■ **DATA TO USE**:
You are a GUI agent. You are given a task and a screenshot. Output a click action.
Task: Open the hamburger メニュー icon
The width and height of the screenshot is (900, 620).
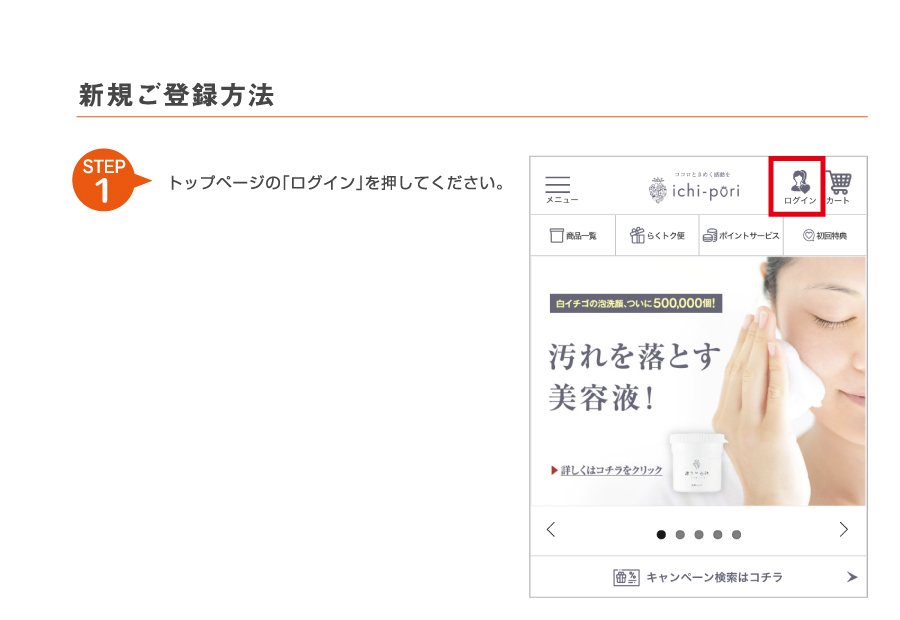[x=561, y=189]
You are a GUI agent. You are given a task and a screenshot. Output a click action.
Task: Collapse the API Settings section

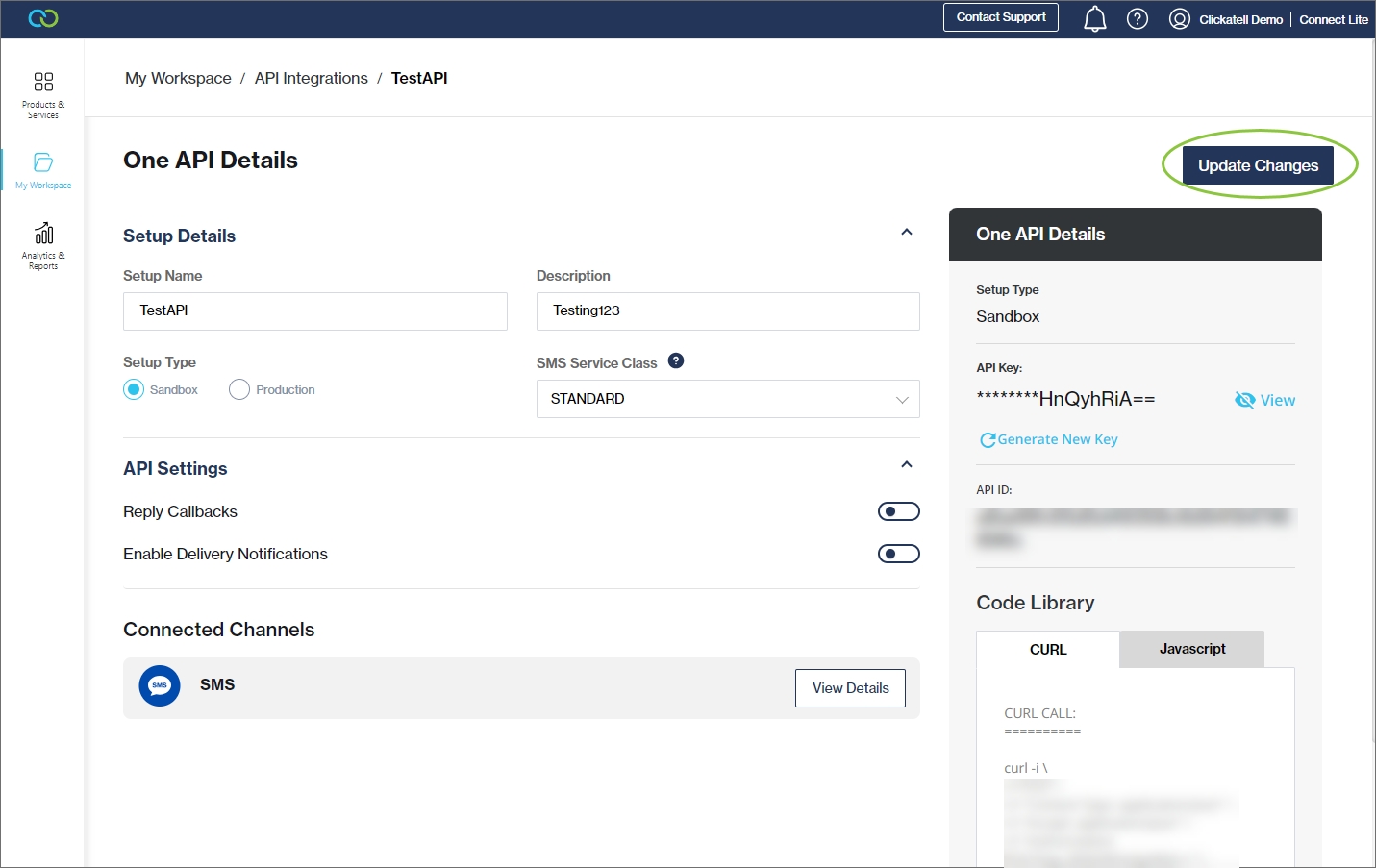point(906,465)
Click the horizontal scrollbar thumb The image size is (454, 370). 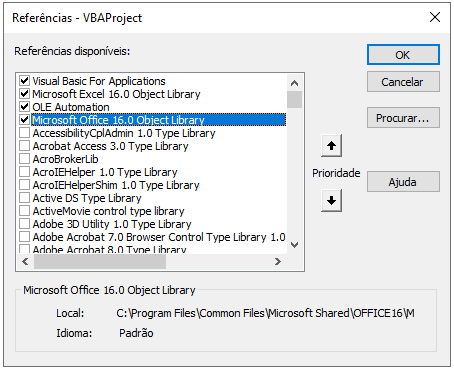point(100,262)
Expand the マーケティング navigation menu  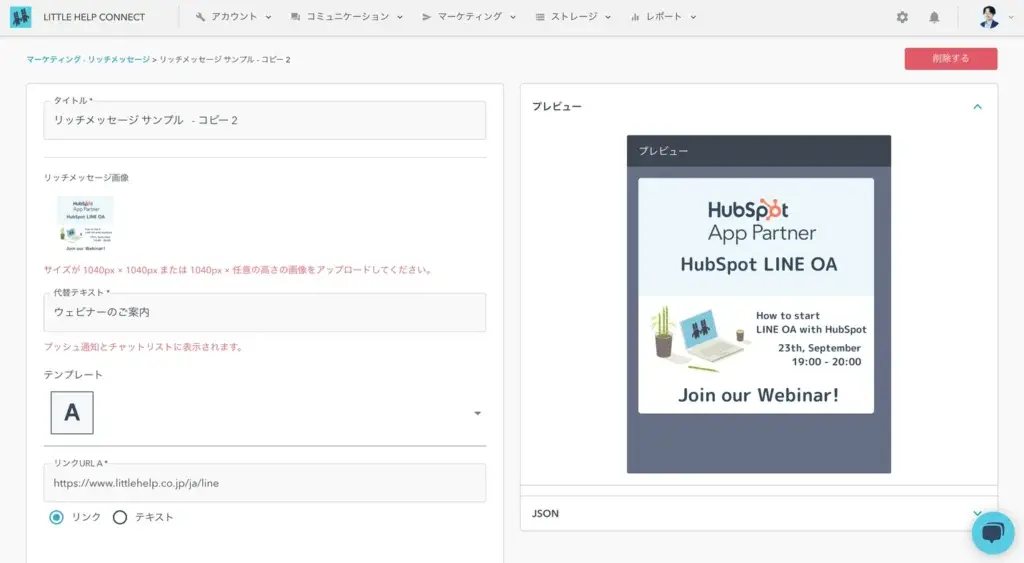pos(469,17)
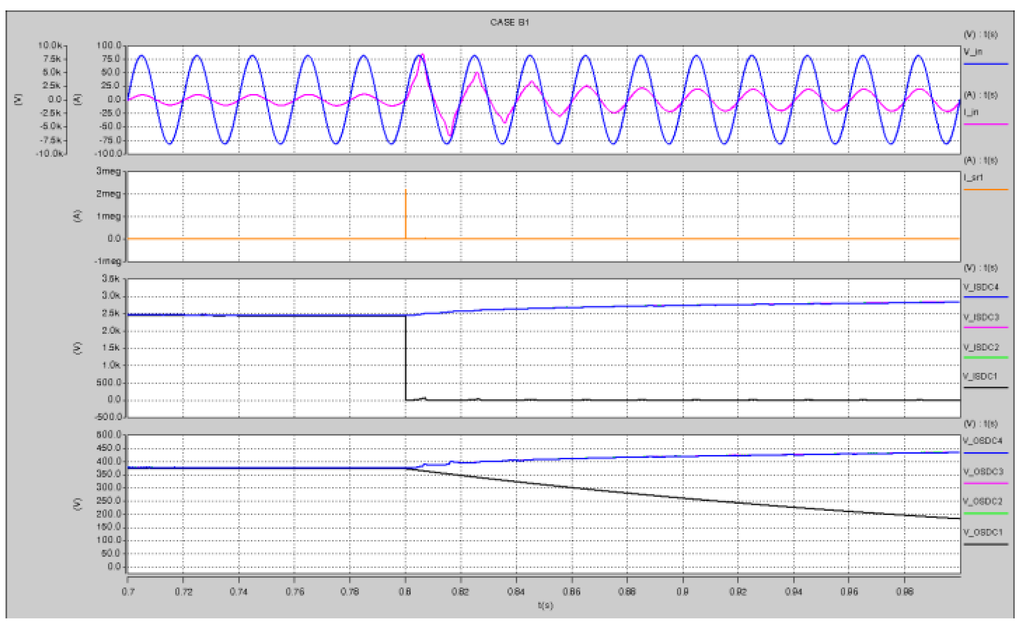
Task: Click the green line swatch under V_OSDC2
Action: [985, 514]
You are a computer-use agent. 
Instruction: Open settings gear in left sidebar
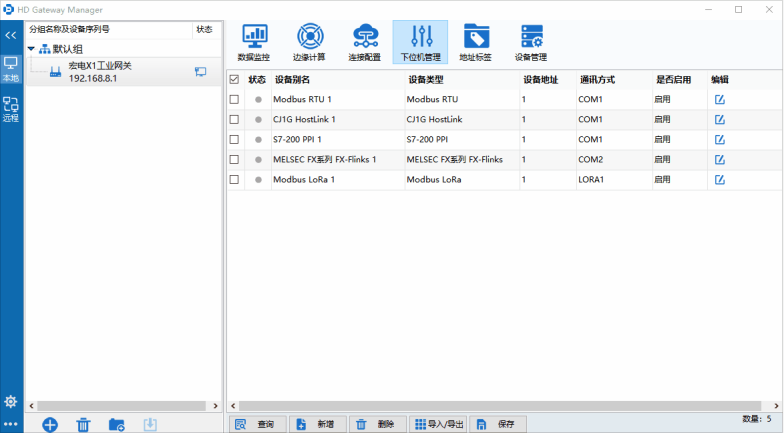click(11, 401)
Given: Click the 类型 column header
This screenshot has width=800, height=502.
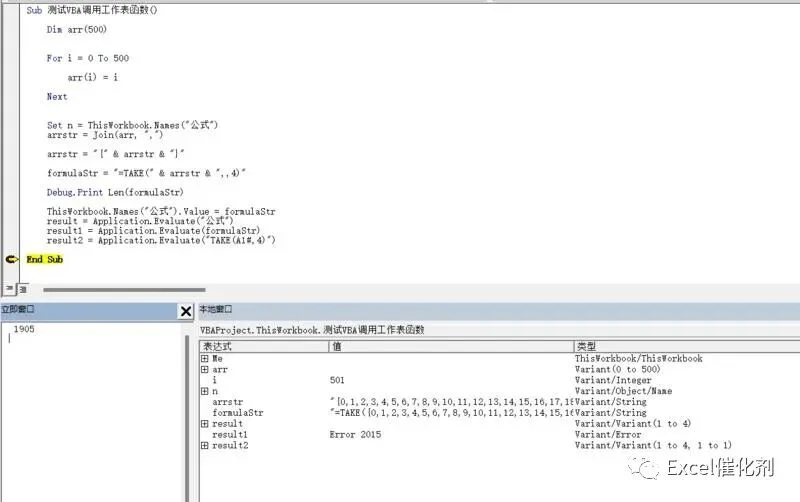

■ **REQUIREMENT**: Write out, exactly as they stand, the line with "Instruction: Open settings" and every line after it through the end of the entries above; omit the pictures.

■ **SOLUTION TO THE EXERCISE**:
Instruction: Open settings gear in left sidebar
click(11, 401)
Given: Click the 类型 column header
This screenshot has width=800, height=502.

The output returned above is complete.